Copy out every item below word for word, omitting the pictures.

# SUPPLIED MATERIAL
——
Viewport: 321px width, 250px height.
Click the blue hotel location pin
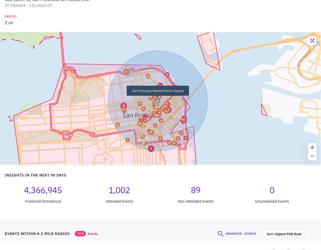point(158,101)
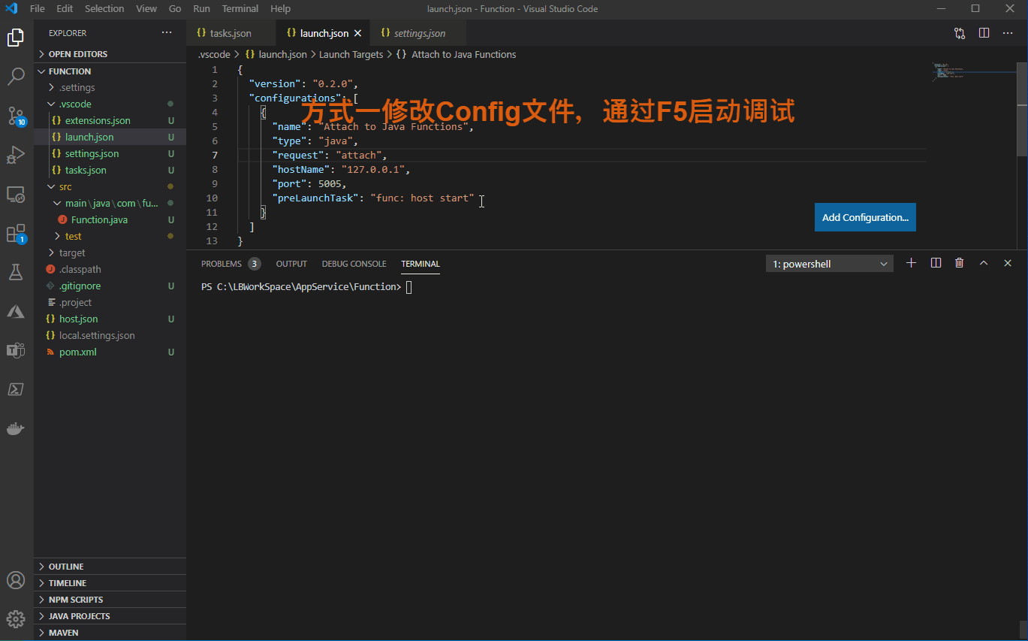This screenshot has height=641, width=1028.
Task: Expand the MAVEN section in sidebar
Action: pyautogui.click(x=64, y=633)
——
# EXERCISE RESULT
Viewport: 321px width, 250px height.
Click the blue hotel location pin
point(158,101)
This screenshot has height=641, width=1028.
Task: Expand the MAVEN section in sidebar
Action: pyautogui.click(x=64, y=633)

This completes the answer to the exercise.